Megaworld posts 17% hike in profit

PROPERTY giant Megaworld Corp. reported that its net income grew 17 percent to P15.8 billion in 2018 from P13.6 billion in 2017.

The company, in a press statement, said its consolidated revenues grew by about 15 percent to P57.4 billion in 2018 from the previous year’s P50 billion.

Both figures excluded the P113-million non-recurring gain.

Its rental businesses, comprising of office and lifestyle mall leasing, strongly contributed to the topline.

It soared by 21 percent to P14.3 billion from P11.8 billion, accounting for a fourth or 25 percent of the total consolidated revenues.

Megaworld said it achieved in 2018 over 70 percent of its rental income target of P20 billion by the end of next year.

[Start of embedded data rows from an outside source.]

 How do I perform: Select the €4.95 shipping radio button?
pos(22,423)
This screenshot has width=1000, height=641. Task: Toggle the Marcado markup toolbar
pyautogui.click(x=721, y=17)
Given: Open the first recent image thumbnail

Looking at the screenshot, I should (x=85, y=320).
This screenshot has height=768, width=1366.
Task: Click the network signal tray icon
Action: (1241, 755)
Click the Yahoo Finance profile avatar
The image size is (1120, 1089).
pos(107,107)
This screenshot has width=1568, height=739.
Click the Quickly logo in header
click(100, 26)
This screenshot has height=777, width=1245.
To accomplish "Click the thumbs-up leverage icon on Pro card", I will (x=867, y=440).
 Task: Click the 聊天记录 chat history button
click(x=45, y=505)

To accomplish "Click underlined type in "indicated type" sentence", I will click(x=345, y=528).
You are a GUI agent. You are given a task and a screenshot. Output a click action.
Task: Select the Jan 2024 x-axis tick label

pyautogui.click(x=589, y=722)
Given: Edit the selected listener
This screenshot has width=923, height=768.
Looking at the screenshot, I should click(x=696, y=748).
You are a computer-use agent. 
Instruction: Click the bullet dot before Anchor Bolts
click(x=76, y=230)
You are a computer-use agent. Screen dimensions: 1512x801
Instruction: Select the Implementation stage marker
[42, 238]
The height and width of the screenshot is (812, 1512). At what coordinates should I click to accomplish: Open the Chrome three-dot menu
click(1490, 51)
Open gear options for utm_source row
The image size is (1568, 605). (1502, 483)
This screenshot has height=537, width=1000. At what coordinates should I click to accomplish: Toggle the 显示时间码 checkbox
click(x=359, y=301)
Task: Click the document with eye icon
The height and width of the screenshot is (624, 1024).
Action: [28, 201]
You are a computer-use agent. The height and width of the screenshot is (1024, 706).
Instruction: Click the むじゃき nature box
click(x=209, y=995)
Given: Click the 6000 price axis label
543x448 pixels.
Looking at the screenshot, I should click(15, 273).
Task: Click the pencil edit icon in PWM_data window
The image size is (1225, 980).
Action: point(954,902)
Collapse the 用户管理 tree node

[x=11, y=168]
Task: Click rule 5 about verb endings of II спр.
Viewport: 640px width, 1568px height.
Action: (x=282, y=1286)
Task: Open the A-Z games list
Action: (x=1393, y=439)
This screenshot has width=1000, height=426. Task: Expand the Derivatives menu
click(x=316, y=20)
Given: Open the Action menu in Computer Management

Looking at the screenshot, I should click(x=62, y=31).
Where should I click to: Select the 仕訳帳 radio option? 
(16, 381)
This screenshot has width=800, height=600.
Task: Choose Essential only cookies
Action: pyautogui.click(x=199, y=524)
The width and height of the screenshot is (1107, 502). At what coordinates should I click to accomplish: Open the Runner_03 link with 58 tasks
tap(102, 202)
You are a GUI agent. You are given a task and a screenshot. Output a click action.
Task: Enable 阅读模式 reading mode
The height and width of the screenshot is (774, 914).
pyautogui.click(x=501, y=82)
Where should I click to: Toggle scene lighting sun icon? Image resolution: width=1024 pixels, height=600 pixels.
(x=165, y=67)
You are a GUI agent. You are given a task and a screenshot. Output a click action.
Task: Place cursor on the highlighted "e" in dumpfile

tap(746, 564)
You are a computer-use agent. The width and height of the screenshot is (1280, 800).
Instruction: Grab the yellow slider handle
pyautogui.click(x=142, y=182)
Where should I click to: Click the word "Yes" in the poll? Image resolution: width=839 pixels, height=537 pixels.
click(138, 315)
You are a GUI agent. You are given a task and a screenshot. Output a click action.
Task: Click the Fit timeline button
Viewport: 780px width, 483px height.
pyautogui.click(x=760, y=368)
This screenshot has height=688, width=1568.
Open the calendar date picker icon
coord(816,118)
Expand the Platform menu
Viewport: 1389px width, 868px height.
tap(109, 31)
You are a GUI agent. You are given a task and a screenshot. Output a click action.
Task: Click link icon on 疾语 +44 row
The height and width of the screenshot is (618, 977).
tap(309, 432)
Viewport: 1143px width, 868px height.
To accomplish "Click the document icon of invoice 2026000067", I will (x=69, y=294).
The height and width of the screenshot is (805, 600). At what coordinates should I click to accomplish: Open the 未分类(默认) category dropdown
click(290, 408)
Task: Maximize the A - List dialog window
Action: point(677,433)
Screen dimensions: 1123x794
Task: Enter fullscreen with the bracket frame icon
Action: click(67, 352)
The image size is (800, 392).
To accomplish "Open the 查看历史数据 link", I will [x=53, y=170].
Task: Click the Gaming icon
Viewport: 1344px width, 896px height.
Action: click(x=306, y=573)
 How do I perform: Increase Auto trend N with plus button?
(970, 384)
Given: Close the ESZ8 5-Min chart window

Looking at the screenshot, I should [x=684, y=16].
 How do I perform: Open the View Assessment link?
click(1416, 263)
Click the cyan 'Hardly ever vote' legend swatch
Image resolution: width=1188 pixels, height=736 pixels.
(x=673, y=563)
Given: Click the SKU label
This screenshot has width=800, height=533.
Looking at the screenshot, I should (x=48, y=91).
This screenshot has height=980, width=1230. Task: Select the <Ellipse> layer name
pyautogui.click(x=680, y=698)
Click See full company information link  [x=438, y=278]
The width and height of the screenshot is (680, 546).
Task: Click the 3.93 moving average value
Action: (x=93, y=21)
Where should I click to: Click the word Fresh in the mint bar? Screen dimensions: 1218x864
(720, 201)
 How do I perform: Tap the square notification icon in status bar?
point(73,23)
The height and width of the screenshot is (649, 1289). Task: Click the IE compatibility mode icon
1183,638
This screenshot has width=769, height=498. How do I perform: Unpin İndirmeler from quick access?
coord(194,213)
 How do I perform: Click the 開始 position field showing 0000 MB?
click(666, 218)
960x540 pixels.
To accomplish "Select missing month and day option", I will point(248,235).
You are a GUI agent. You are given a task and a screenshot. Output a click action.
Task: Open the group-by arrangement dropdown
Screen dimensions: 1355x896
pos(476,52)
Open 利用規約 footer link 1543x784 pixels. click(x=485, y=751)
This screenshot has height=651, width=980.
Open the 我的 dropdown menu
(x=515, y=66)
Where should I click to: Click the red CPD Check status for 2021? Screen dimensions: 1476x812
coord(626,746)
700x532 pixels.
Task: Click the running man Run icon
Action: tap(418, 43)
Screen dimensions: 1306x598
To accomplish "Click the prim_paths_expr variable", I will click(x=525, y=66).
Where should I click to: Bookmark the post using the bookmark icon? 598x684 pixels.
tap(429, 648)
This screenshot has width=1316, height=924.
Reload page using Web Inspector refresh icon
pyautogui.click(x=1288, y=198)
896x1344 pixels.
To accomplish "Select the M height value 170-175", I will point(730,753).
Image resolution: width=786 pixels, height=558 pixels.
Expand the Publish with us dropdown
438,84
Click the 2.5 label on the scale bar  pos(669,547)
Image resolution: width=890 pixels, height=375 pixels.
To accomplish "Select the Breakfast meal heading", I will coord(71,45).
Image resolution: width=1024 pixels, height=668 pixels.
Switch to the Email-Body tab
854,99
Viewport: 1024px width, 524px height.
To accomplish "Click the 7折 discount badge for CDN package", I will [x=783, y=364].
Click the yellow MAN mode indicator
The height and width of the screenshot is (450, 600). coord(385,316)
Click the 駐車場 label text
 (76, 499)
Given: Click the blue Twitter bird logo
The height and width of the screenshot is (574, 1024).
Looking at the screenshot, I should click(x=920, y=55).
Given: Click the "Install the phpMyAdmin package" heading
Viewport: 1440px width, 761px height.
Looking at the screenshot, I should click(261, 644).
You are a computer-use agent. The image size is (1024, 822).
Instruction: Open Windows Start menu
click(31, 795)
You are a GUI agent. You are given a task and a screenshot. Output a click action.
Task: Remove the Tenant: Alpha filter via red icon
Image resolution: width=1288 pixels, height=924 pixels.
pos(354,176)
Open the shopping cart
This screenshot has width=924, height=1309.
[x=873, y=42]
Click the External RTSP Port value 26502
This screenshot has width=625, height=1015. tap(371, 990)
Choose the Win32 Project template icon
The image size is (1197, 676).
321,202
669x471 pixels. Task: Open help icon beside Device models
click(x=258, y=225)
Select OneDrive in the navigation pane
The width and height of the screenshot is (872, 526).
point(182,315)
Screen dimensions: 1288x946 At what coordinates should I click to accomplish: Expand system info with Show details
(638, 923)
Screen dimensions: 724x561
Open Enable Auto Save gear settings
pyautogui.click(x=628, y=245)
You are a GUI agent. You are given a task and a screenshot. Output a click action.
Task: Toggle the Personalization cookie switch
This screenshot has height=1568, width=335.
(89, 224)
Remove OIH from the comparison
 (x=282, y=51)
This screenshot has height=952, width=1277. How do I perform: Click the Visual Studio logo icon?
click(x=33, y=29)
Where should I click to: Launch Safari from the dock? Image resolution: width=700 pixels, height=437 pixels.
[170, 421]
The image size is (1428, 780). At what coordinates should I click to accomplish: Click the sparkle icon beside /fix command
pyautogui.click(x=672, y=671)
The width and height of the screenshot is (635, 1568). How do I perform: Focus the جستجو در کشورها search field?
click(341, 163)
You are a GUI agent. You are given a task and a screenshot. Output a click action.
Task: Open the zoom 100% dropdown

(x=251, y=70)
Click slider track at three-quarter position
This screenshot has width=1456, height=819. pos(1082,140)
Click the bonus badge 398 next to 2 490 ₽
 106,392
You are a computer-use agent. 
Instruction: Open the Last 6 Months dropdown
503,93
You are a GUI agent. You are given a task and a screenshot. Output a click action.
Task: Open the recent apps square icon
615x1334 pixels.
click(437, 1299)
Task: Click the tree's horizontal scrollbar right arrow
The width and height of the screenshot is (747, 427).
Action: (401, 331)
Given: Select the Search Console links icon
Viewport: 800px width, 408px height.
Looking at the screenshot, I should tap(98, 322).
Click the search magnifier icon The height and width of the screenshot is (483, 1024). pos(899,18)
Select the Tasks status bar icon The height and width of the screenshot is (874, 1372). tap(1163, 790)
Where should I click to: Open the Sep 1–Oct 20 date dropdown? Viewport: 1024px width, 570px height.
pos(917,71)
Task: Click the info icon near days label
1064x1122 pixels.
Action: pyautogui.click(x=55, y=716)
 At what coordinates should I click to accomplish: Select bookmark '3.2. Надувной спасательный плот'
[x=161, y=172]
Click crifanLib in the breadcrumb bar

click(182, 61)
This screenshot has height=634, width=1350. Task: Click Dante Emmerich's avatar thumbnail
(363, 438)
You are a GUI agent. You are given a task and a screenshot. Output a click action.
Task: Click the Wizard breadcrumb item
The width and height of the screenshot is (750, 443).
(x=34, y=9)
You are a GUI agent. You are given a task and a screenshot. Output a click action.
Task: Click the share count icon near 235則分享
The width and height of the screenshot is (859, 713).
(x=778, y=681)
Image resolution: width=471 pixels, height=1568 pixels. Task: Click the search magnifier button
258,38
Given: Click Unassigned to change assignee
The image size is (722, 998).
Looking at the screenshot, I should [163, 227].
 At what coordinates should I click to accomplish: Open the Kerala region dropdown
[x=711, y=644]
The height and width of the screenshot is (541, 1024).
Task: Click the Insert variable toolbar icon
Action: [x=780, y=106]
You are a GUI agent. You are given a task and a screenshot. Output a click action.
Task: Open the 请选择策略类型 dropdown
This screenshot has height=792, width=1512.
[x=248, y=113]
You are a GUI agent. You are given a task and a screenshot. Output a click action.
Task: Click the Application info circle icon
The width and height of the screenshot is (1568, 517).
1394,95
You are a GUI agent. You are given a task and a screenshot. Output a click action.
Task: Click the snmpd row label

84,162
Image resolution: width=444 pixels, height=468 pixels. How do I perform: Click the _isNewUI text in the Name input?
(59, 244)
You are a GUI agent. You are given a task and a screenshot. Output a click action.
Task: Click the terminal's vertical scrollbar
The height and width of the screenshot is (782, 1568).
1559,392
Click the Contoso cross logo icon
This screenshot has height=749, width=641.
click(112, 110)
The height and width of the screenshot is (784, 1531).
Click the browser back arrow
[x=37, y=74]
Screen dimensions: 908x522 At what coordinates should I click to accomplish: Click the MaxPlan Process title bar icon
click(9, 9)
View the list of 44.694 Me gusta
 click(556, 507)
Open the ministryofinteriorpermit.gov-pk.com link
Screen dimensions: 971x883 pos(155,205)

The company opened last year its biggest mall development outside of Metro Manila, the Festive Walk Mall at Iloilo Business Park in Iloilo City, with around 90,000 square meters in gross floor area.

It also opened two new community malls – the San Lorenzo Place in Makati City, and The Village Alabang in Las Piñas City.

Also in 2018, the firm closed a historic deal in the Philippine real estate industry when it bagged the long-term lease contract to build the 25-story Philippine Global Service Center of JPMorgan Chase Bank N.A.

It was regarded as the country’s biggest single lease transaction to date with around 70,000 square meters of “build-to-suit” office spaces for a single company alone.

Kevin Tan, chief strategy officer of Megaworld, said the firm has already secured multiple pre-lease deals for its office buildings which are in the pipeline until next year.

The same goes to the mall and commercial spaces that are set to open in Megaworld’s various townships, Tan said.

“For our residential properties, we continue to see strong take-up especially in our mature townships, and there is already a consistently growing interest in our newly-launched townships,” he added.

Megaworld’s residential business grew by 11.5 percent in 2018.

Its hotel business, likewise, grew its revenues by about 14 percent.

“We have gained the fruits of our expansion in the regions as we saw continuing growth in the demand for residential units as well as office and commercial spaces in our various townships across the country,” Tan said. (Erwin P. Nicavera)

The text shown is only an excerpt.